__Exercise details__:
In the entries below, find the lines that contain the word "size" and copy them.

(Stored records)
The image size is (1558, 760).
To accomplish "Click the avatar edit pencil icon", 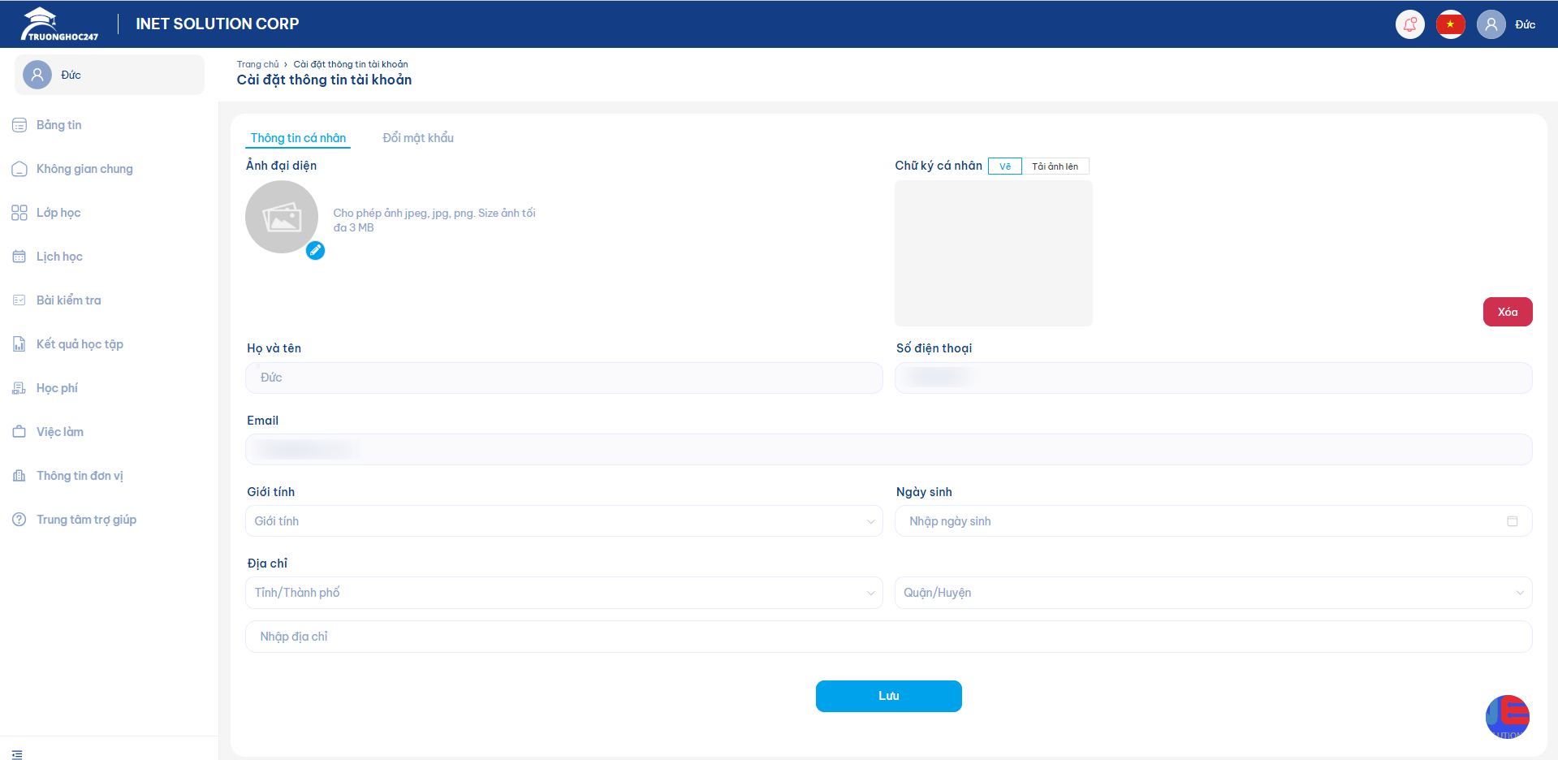I will point(315,251).
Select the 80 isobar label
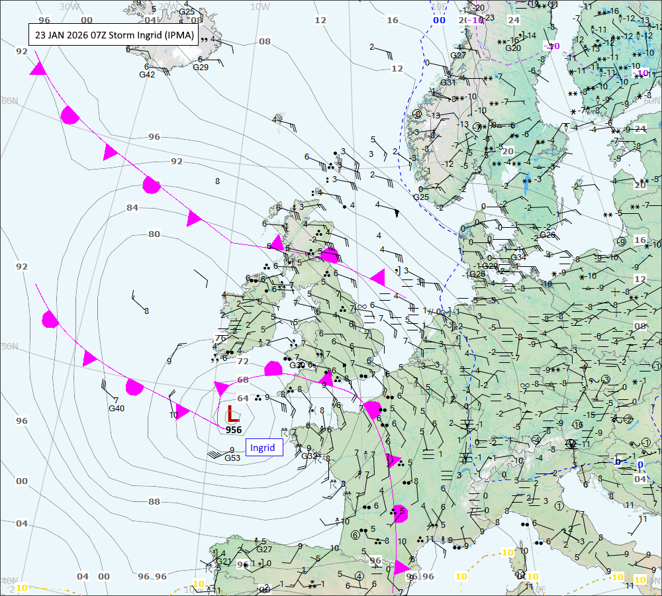 [x=154, y=234]
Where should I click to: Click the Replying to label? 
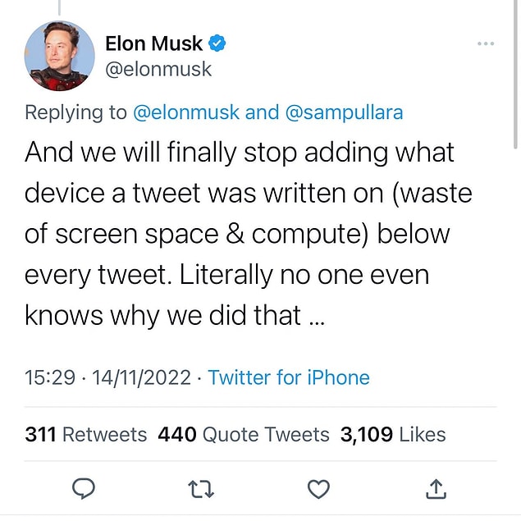[75, 112]
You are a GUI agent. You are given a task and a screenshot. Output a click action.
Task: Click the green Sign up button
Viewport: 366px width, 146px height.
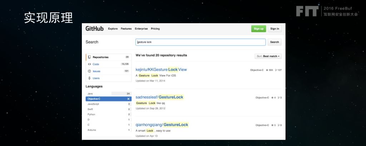[258, 29]

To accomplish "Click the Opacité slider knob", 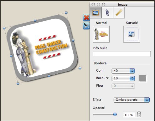I will coord(115,114).
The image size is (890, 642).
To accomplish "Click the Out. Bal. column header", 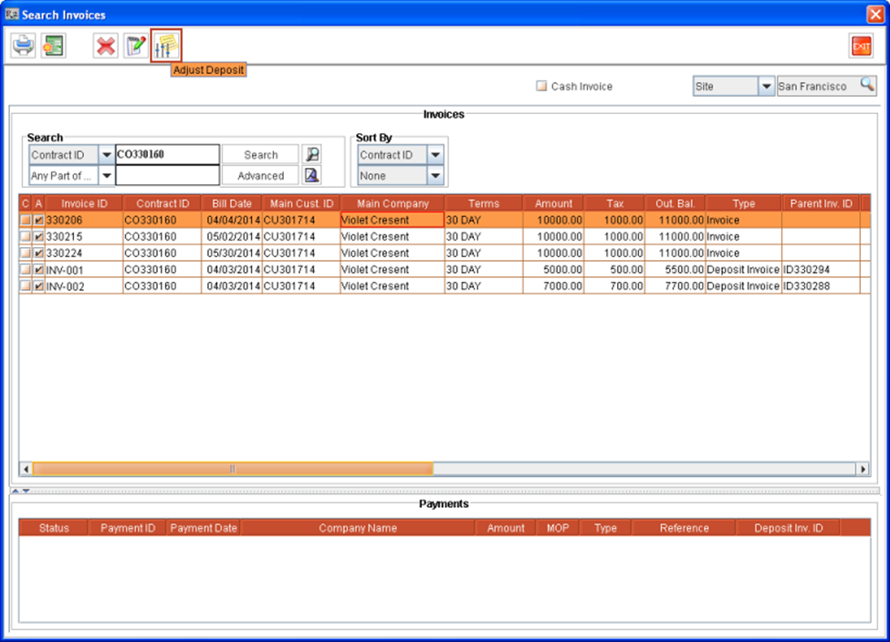I will pyautogui.click(x=675, y=203).
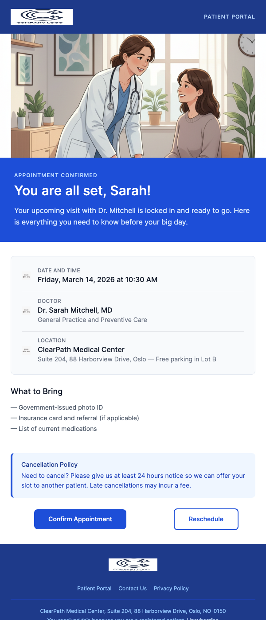Image resolution: width=266 pixels, height=620 pixels.
Task: Open the Patient Portal from the header
Action: pyautogui.click(x=229, y=16)
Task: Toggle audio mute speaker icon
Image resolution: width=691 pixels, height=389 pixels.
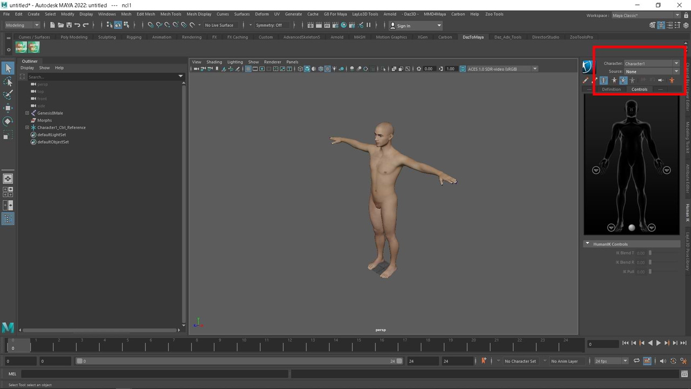Action: [x=663, y=361]
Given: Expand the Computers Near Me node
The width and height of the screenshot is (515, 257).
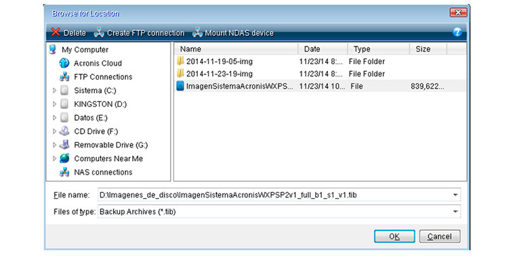Looking at the screenshot, I should point(54,159).
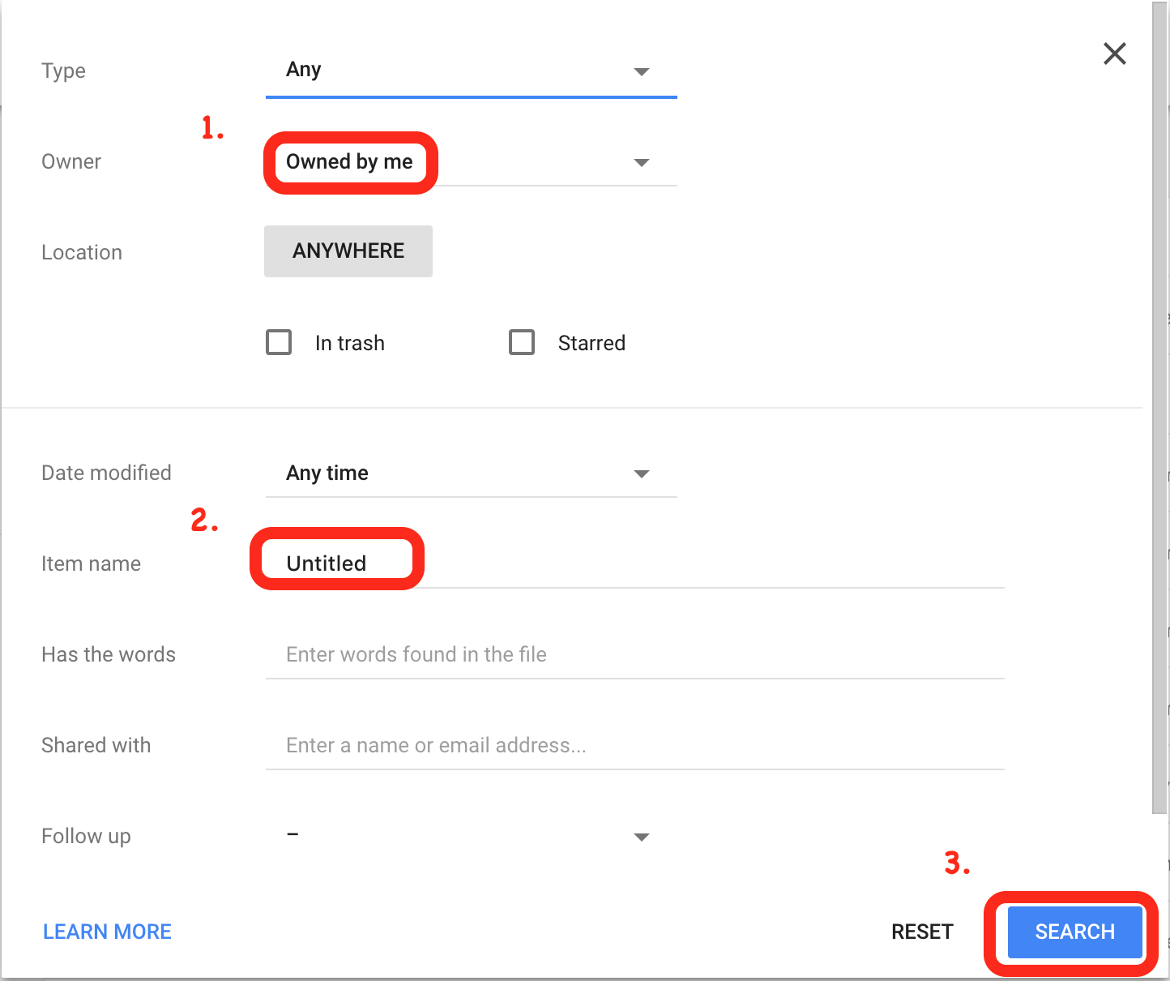Close the advanced search dialog
The height and width of the screenshot is (981, 1170).
[1115, 54]
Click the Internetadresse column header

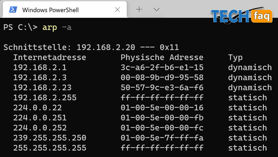point(50,57)
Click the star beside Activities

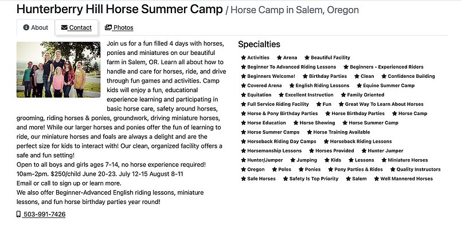pos(244,58)
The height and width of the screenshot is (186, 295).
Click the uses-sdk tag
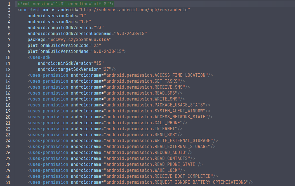point(39,57)
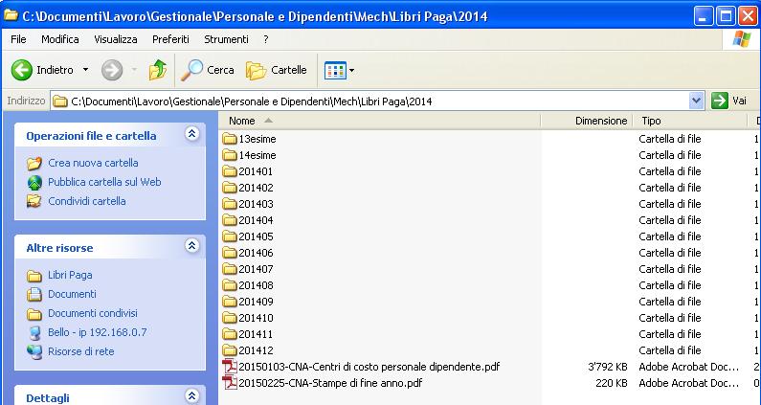Click the Pubblica cartella sul Web link
This screenshot has width=761, height=405.
tap(103, 182)
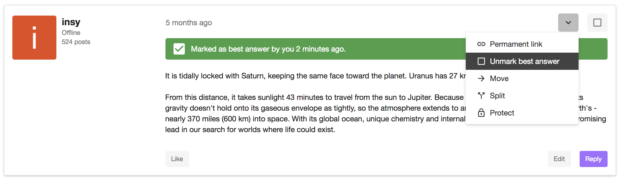Open the insy username profile link

point(71,22)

__Result__:
The image size is (1558, 760).
The image size is (890, 642).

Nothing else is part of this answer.